Unexpected Alliances
- Mary and Paul Littmann
- Aug 28, 2021
- 3 min read
Updated: Sep 17
The war had not only destroyed communities and families but it had also brought about alliances that would have been unlikely , if not impossible, before the Second World War. Hitler had made one thing very clear: irrespective of whether one was secular, religious or even a Jew who had converted to Christianity, THEY WERE JEWS. All suffered the same.
We, Paul and I, are the children of a match that would never have occurred had the Holocaust not happened.
Although they were originally from the same town in Poland, Drohobycz, our parents would have had little else in common.
Our mother, Regina, came from an important religious dynasty. Her father was the Chusan of the Choral Synagogue in Drohobycz, which served as the Main Synagogue of Galicia under the Austro-Hungarian Empire. Other family members going back many generations had been important Rabbis. During the war the Nazis had used the Synagogue as Horse Stables, and then the Soviets converted and used it as a warehouse. More recently our legacy has been restored. The Synagogue has been returned to the Jewish Community and has been renovated .
Our father, Oswald, was ideologically and lived his life as a Communist. As a young child he and his parents moved to Antwerp, Belgium, and then as a 15 year old young man, with Communist ideals, he ran away and enlisted, lying about his age, to fight against the Spanish Dictator, Franco. That adventure led him to be imprisoned and later released by members of the French resistance. Some time afterwards he joined and fought in a tank squadron which was ambushed and in which he was seriously injured. Consequently, he spent six months in a hospital and out of battle. The time in hospital may have saved his life.
We don't know how they both ended up in the displaced persons camp in Cremona, Italy, but we do know that they met there and after three months, married in the camp. Our mother's father would most likely never have approved of Oswald as a prospective husband, but Regina was impressed by our father's knowledge of politics and his sense of humour, and she was of age, tired, and maybe wanted to increase the size of her family which for several years had only been she and her youngest sister, Eva. The only two survivors of their large family.
We, Paul and I, grew up in Melbourne, Australia, a long way from Europe. Regina as a Zionist had always wanted to go to Palestine straight from the DP Camp but that was not to be. The first offer of acceptance to settle in a free country willing to accept stateless Jews came from Australia. The three of them, Oswald, Regina and Eva, came to Australia when they received sponsorship to Melbourne from a man who had known the Chusan from the Choral Synagogue and his children, Regina and Eva. He had brought them to safety and a new life.
Though it seems like my parents had fundamentally different starting points, the establishment of a new family
centre in a new country became a purpose they could both align with. Our mother remained a Zionist though not as staunch as she had been, nor followed all religious beliefs that she may have had earlier on. And our father also softened his ways. He became a Socialist.

*INPUT DATA*:
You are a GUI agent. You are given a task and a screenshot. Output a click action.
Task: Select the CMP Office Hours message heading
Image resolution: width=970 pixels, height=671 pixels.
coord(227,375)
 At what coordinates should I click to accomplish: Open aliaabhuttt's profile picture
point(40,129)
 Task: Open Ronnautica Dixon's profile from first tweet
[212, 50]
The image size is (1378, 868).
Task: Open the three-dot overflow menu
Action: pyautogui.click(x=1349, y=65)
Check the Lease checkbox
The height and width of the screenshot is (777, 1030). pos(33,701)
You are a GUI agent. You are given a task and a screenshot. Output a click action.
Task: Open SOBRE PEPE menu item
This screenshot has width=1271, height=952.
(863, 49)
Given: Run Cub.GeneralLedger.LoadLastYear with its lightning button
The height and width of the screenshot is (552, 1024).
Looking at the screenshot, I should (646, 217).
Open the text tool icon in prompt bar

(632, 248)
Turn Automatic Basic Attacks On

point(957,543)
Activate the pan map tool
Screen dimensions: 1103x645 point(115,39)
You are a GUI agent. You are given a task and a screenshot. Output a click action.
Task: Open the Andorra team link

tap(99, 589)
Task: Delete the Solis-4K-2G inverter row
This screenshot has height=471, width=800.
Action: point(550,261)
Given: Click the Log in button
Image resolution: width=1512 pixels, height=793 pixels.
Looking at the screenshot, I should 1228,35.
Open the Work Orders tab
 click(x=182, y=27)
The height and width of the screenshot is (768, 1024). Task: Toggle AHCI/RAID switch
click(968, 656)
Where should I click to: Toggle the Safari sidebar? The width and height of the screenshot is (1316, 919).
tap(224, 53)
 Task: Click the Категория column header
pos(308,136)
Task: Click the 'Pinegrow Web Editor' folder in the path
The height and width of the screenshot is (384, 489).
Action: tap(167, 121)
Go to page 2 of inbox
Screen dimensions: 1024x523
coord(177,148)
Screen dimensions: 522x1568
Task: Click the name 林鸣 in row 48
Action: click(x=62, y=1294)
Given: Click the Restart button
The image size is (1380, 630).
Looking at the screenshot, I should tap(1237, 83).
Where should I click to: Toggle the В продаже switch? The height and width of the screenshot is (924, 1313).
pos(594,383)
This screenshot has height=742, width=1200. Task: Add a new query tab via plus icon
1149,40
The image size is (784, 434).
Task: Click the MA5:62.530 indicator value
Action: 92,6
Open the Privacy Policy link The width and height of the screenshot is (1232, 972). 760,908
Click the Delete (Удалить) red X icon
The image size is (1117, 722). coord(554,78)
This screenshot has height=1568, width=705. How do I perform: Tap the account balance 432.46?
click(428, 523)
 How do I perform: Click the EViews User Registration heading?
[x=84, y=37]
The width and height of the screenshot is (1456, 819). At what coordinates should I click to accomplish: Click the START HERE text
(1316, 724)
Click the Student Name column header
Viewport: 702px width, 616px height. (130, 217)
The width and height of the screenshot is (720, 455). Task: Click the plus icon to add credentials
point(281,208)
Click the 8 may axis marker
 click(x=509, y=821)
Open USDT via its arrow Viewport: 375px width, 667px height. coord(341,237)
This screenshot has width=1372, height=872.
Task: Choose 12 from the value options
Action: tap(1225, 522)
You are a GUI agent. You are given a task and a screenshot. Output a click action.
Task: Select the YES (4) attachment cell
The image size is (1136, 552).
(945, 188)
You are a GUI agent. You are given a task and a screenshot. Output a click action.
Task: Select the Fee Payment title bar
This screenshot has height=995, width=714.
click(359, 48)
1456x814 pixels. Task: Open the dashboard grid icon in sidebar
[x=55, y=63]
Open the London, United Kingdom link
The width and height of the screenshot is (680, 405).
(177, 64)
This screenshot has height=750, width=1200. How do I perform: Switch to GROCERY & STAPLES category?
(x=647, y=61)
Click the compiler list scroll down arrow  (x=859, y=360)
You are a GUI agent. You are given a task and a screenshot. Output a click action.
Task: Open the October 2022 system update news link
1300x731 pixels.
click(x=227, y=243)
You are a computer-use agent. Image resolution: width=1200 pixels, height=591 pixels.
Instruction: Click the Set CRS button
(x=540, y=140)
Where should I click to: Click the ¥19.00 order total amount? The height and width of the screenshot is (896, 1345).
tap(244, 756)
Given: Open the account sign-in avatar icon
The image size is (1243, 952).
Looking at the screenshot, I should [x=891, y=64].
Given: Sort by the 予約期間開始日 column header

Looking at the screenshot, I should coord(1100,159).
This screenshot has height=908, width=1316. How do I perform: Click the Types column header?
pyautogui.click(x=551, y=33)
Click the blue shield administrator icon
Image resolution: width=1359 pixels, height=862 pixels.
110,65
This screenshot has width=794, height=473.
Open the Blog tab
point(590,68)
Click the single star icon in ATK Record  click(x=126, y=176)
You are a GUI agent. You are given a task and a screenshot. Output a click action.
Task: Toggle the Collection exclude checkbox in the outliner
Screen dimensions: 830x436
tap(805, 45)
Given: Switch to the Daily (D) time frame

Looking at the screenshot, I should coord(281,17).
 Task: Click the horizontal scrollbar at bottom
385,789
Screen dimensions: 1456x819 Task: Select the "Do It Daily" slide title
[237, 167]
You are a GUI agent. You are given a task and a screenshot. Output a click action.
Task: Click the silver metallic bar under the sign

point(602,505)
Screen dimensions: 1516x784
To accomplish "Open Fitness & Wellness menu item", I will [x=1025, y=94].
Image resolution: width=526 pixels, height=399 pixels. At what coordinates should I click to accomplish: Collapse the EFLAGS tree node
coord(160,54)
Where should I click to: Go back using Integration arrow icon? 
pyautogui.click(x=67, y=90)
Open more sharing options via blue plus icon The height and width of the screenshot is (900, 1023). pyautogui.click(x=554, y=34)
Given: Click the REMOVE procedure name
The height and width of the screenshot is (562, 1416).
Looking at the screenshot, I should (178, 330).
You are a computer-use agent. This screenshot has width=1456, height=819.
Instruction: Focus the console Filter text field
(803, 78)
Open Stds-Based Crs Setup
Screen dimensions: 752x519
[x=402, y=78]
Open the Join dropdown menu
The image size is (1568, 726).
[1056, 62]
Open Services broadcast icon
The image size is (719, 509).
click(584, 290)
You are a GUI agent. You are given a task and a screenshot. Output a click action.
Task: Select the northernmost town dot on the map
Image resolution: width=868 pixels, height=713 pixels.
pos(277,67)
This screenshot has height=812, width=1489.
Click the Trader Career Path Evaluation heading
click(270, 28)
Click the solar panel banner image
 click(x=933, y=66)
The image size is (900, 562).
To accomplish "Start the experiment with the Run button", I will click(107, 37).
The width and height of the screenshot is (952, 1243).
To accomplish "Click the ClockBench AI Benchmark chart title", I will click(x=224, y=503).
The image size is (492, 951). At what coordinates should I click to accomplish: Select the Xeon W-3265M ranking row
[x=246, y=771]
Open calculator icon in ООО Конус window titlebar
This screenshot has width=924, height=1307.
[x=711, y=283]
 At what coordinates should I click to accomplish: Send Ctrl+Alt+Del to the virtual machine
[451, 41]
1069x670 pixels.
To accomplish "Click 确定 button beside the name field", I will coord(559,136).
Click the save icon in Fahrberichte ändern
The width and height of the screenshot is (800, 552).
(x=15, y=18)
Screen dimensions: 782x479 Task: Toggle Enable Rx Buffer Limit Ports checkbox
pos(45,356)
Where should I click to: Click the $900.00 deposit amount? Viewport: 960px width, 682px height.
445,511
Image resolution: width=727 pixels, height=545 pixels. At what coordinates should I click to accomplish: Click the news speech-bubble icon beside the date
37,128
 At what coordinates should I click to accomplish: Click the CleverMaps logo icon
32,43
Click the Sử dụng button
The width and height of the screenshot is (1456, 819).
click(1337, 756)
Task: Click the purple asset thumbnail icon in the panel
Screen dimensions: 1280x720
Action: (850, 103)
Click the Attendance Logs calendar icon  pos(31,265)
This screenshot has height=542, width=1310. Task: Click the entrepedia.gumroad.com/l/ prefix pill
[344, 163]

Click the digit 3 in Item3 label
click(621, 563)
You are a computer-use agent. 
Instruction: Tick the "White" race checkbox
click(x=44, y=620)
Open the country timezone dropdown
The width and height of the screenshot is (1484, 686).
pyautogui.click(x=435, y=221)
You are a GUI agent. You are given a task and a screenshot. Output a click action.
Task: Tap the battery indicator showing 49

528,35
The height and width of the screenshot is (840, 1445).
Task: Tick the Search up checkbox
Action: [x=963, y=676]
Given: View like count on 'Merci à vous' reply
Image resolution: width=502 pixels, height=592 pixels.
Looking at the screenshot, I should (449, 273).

*WORK ITEM*: In the post titled "Unexpected Alliances," where did Regina and Oswald meet and marry?

*ANSWER TO THIS TASK*: They met and married in the displaced persons camp in Cremona, Italy.